**Problems**
A - Write out the portion of the forum excerpt on loop syntax starting at "To support that, I" and ending at "in message news:f80qof$2n0l$1@digitalmars.com...".
B - In the forum excerpt on loop syntax, which MiniD syntax is described as almost identical to foreach(i; 0..100)?

**Excerpt to read**
______________________________
To support that, I would use Andrei's suggested grammar, but instead of $ translating into a.length, the compiler should first try a.length(0) or a.length(1), etc, where the parameter is the parameter number where the $ occurs. (It's a hack, I know, but I think it's better than $ generating a delegate...)


  -- Reiner
July 23, 2007
Bill Baxter wrote:
> Reiner Pope wrote:
>> Bill Baxter wrote:
>>> Jarrett Billingsley wrote:
>>>> "Xinok" <xnknet@gmail.com> wrote in message news:f80qof$2n0l$1@digitalmars.com...
>>>>
>>>>> foreach(i; 0..100)
>>>>
>>>> This is almost identical to the syntax in MiniD:
>>>>
>>>> for(i: 0 .. 100)
>>>>
>>>> It could be done with for or foreach; I just chose for because normally you use for loops to iterate over ranges of integers.
______________________________
**Data section**
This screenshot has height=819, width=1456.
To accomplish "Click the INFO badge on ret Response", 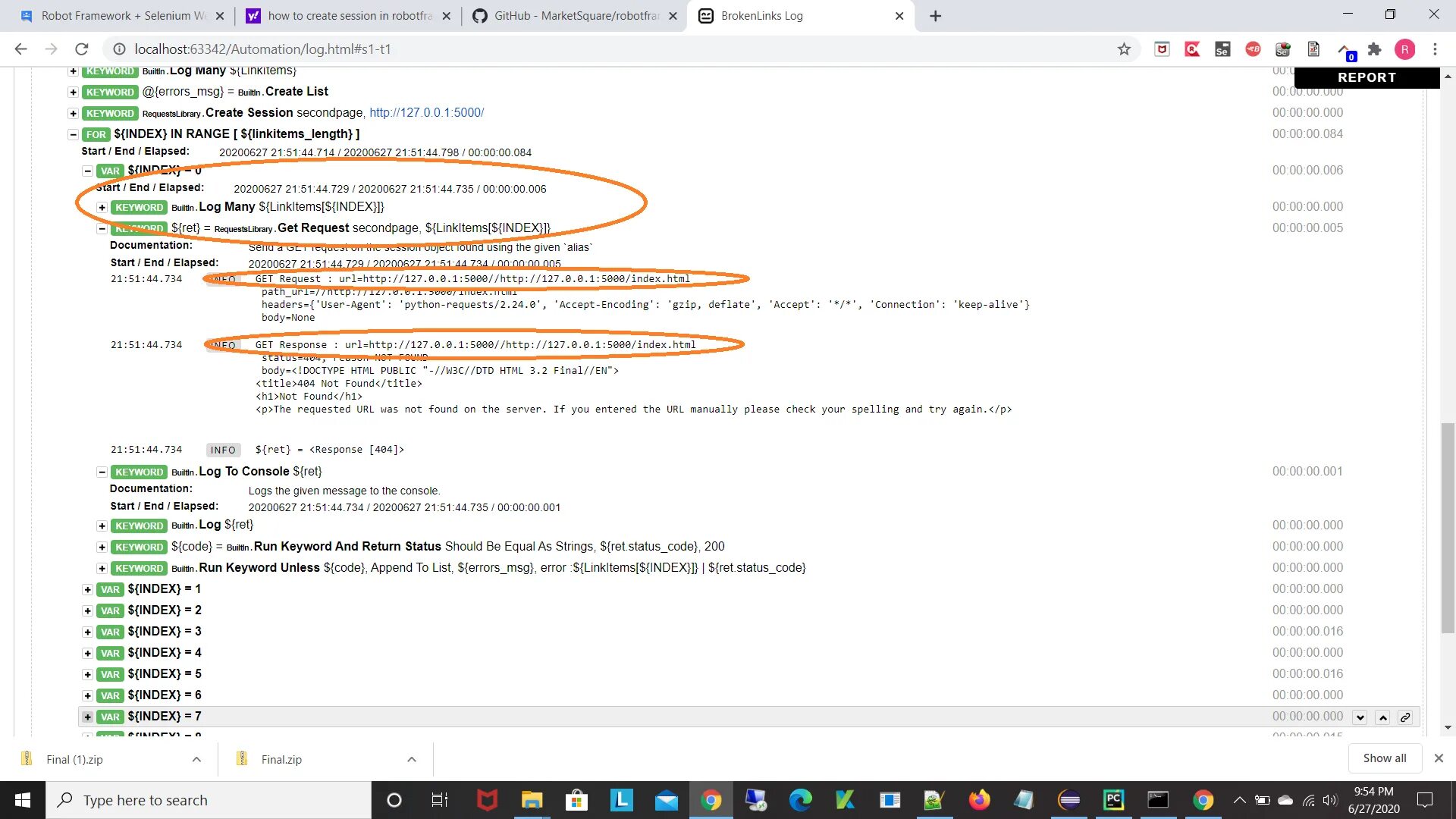I will tap(222, 449).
______________________________
**Per-task outputs**
A -
To support that, I would use Andrei's suggested grammar, but instead of $ translating into a.length, the compiler should first try a.length(0) or a.length(1), etc, where the parameter is the parameter number where the $ occurs. (It's a hack, I know, but I think it's better than $ generating a delegate...)


  -- Reiner
July 23, 2007
Bill Baxter wrote:
> Reiner Pope wrote:
>> Bill Baxter wrote:
>>> Jarrett Billingsley wrote:
>>>> "Xinok" <xnknet@gmail.com> wrote in message news:f80qof$2n0l$1@digitalmars.com...

B - for(i: 0 .. 100)